At a bar in Rome, two infantry officers from the U.S. Fifth Army, which was doing the fighting on the ground in Italy under the command of Gen. Mark Clark, approached McGovern. One of them sat down on the stool next to McGovern, reached out, and flicked the wings on McGovern’s jacket with his finger.  “You fly boys think you’re pretty hot stuff, don’t ya.” “No, not really,” McGovern replied. “I think the Fifth Army is doing a heck of a job and I hope we can help.”

“Bull,” the infantry officer responded.”You fly boys are just too good for us, aren’t you.” McGovern resisted the temptation to hit the man.  When the leave was over it was back to Cerignola. For Lieutenant Pepin, a navigator, his first mission after returning was almost a disaster. It was on January 20. The target was the main marshaling yards at Linz, Austria. The flak was heavy. Shrapnel punctured some of his plane’s hydraulic lines and the pilot was unable to close the bomb bay doors or lower the landing gear and could barely keep the Liberator in the air.
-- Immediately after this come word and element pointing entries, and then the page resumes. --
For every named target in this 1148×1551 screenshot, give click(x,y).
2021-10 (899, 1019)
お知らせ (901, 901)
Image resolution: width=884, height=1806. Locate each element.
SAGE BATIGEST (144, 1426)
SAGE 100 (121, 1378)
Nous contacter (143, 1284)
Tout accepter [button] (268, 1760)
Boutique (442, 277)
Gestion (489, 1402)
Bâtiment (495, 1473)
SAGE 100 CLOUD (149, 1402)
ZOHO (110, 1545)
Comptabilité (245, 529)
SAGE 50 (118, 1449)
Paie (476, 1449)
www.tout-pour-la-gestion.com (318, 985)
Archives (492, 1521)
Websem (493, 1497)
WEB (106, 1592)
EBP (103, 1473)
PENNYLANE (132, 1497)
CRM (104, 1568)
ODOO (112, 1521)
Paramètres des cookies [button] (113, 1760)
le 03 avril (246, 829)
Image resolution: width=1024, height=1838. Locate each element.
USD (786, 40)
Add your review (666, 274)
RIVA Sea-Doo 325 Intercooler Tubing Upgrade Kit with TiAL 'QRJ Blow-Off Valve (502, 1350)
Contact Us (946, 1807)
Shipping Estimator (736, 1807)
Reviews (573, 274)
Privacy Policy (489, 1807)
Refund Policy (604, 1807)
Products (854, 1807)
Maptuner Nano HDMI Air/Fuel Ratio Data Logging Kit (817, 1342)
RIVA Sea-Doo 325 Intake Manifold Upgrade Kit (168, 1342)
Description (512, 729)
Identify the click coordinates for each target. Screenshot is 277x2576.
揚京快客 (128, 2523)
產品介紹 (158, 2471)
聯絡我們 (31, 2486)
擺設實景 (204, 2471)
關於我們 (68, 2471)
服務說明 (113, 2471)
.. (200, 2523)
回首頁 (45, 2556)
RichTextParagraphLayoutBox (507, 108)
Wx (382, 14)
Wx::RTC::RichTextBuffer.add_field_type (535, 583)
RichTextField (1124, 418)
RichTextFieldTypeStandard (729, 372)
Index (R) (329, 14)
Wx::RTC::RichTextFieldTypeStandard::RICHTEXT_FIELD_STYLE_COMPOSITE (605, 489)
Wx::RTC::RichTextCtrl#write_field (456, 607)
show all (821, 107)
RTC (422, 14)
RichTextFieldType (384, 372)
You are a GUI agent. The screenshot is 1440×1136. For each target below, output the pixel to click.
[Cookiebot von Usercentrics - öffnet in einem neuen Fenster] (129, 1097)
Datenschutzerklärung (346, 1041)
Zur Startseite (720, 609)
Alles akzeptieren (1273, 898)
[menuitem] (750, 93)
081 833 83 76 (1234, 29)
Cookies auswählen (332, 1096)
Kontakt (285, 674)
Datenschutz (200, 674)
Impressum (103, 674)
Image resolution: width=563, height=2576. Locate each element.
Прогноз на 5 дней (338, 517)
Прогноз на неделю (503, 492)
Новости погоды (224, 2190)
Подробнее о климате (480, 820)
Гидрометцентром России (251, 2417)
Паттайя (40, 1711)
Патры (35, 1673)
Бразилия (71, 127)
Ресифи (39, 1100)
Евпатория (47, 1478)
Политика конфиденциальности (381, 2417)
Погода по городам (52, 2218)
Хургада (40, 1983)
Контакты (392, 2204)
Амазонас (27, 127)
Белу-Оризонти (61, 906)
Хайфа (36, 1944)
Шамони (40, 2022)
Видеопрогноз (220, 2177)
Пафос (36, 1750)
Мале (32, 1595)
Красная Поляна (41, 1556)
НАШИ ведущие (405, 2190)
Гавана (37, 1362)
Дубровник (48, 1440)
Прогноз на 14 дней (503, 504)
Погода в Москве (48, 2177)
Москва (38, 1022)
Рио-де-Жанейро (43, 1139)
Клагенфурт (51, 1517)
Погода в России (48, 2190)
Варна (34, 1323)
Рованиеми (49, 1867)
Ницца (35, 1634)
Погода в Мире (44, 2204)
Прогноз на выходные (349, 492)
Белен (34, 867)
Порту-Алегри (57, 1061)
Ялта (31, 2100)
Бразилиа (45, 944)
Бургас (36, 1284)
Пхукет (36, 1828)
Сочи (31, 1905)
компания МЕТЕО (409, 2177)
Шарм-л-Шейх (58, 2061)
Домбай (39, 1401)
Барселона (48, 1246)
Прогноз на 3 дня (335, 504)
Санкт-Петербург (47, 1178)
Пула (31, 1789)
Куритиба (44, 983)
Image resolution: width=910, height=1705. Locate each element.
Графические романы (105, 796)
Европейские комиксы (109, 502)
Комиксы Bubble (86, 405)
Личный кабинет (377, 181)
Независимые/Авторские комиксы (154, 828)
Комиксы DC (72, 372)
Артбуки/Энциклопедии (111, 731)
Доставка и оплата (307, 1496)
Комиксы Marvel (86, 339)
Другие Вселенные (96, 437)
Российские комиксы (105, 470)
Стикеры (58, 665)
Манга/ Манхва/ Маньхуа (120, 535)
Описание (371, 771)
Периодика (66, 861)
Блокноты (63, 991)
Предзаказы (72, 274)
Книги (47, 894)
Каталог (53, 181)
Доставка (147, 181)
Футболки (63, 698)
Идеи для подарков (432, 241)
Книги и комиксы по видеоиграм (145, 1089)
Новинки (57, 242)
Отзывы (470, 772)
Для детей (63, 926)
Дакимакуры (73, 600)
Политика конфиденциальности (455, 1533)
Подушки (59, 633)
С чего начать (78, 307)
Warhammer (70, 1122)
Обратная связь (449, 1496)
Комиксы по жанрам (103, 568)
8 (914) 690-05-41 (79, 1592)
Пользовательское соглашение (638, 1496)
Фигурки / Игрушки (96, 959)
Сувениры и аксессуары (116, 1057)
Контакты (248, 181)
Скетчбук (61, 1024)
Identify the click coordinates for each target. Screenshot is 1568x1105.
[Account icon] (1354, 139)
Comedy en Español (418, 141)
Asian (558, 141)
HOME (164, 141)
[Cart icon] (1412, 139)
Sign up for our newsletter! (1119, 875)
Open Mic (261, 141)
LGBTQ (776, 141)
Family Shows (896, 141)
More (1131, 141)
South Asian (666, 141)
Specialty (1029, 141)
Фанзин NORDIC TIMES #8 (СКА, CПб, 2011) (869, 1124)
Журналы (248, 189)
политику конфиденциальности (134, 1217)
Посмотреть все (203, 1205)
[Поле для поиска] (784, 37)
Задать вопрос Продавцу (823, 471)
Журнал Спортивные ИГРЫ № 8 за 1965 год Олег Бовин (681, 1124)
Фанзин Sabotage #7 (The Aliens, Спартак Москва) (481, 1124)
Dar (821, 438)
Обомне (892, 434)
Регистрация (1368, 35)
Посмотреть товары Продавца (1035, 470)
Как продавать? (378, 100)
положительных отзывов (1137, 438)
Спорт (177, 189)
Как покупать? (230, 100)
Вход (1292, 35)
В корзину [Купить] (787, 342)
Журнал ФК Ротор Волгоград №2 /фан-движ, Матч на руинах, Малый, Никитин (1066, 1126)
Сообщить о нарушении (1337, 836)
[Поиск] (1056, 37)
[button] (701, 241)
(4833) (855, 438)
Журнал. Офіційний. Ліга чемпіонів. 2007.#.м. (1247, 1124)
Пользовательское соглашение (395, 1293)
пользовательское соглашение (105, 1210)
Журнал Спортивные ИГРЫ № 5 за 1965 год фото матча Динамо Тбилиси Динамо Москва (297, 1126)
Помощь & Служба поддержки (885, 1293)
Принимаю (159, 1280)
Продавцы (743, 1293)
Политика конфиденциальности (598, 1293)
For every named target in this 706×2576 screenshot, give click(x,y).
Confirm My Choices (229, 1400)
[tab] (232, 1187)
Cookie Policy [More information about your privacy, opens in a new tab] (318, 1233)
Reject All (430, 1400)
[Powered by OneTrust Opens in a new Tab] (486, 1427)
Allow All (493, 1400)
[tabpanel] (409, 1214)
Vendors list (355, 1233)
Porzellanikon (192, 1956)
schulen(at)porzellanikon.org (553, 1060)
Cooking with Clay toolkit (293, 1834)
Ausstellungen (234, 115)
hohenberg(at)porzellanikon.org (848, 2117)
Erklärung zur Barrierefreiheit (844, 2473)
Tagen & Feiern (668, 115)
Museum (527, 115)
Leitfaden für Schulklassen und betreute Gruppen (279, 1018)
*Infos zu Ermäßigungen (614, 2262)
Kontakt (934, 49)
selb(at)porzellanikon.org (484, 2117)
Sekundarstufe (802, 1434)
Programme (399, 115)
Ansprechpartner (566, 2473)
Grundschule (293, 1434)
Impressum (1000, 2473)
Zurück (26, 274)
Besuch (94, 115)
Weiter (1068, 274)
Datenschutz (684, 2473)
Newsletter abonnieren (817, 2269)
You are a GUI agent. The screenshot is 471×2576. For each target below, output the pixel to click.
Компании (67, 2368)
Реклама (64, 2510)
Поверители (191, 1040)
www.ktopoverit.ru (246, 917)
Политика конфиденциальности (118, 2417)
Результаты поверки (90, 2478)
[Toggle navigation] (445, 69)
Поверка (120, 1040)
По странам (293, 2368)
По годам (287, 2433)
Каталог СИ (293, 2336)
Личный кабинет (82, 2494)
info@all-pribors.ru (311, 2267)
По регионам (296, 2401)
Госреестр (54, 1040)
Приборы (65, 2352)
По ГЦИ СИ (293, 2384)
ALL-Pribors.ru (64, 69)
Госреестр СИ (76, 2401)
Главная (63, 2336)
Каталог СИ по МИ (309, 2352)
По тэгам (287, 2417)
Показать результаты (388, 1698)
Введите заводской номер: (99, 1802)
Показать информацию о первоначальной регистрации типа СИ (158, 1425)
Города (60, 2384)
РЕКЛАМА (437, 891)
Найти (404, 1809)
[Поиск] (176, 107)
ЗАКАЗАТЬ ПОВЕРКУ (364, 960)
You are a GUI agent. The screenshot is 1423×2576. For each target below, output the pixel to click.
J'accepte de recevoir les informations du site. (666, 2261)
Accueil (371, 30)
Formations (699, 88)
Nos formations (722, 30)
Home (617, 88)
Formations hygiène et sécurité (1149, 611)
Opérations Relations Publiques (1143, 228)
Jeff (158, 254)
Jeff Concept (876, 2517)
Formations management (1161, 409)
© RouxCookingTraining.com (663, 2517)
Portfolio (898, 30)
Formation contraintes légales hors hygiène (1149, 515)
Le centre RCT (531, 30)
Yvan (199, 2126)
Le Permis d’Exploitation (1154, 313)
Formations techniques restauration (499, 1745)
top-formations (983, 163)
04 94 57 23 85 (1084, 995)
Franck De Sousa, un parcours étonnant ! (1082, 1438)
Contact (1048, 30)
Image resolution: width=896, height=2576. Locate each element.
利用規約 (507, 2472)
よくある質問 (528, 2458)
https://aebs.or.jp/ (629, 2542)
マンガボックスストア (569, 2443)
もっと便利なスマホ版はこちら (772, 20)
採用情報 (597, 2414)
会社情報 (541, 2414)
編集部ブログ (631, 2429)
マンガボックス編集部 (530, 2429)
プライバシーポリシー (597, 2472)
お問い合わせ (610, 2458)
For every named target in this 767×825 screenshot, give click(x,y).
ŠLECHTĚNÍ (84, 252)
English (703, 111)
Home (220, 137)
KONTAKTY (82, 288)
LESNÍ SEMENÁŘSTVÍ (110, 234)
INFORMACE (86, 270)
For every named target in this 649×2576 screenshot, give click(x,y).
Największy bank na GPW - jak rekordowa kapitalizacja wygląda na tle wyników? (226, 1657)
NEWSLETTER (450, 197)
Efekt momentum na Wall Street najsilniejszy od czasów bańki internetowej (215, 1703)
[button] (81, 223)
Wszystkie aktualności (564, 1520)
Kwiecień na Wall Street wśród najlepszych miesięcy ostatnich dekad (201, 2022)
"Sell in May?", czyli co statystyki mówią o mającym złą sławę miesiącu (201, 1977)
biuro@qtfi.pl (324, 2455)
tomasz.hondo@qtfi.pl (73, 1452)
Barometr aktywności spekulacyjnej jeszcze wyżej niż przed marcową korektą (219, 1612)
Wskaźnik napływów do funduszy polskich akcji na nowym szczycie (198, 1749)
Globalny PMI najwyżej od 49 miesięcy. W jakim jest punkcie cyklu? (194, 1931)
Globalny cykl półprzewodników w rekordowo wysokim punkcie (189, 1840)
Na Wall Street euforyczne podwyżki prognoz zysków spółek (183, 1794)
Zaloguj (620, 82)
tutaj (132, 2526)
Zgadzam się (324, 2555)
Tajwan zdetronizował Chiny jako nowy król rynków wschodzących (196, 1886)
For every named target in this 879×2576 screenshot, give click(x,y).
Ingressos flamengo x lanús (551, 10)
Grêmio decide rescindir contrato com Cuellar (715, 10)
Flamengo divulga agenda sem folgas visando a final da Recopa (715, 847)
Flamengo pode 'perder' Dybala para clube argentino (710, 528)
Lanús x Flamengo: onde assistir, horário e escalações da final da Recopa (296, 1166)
He had managed to get back over Italy and close to Cerignola. He ordered the men to bail out. The plane was at 3,000 feet.  “Petrified,” Pepin related, “I was sitting with my feet hanging out of the bomb bay afraid to jump when the pilot pushed me into the wild blue yonder. Stark fear gripped me until my chute opened. The ground appeared to rush toward me and fear came again. My landing was the same as taking a wicked body check from a big hockey player.” He rolled over several times, got up, and discovered that he was unhurt. Ambulances from the base came around to pick him up. “Every member of my crew survived and without injuries.”15 On January 31, McGovern and his crew went up on a mission, to bomb the oil refinery at Moosbierbaum, Austria. There were nineteen B-24s on the mission, each carrying 500-pound bombs. They encountered moderate, but accurate, flak, and dropped on target.